Content starts
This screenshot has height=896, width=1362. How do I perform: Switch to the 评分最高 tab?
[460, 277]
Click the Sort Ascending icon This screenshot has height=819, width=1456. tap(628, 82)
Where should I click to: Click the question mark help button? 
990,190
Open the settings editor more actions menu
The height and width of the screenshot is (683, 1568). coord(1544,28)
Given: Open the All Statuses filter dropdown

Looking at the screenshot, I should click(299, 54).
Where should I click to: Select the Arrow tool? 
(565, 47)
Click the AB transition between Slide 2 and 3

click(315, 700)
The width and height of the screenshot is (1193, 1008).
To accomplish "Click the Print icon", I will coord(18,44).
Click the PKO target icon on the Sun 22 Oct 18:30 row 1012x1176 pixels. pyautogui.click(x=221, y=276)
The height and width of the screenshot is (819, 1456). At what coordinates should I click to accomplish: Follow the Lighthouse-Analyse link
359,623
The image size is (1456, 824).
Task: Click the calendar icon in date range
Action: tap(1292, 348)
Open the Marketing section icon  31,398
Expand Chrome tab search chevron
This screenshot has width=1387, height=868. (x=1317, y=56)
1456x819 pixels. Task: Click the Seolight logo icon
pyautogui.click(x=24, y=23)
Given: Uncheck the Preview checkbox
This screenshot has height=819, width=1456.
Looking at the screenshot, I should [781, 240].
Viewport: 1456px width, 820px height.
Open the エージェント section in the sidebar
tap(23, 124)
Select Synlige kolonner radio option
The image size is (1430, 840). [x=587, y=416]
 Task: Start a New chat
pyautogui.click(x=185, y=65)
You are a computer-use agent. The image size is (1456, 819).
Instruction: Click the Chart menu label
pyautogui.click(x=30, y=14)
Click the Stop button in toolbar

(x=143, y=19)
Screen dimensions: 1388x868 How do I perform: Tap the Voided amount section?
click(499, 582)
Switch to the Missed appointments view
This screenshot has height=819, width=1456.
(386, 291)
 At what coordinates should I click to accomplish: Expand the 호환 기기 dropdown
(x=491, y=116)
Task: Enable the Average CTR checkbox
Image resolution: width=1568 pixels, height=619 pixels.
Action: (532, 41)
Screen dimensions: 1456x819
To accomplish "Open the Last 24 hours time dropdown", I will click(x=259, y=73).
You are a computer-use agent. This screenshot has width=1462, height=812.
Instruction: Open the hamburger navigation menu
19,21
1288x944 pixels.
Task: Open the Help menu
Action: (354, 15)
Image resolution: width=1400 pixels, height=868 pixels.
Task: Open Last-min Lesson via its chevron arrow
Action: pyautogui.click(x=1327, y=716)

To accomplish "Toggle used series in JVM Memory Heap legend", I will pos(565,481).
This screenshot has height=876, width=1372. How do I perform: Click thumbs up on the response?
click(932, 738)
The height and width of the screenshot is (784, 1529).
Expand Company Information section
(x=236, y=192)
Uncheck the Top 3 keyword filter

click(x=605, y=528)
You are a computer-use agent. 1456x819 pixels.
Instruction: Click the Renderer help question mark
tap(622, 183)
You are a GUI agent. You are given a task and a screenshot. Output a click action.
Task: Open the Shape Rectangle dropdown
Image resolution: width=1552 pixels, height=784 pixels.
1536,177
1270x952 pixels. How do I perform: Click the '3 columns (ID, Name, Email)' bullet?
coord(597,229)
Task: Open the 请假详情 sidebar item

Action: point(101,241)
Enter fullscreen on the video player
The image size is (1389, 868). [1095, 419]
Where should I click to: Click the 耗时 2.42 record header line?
Content ends
Copy out, in full, each line above that has the word "will" in it.

To accomplish "Click the Print icon", I will coord(18,44).
To accomplish "Open the Last 24 hours time dropdown", I will click(x=259, y=73).
To accomplish "Toggle used series in JVM Memory Heap legend", I will pos(565,481).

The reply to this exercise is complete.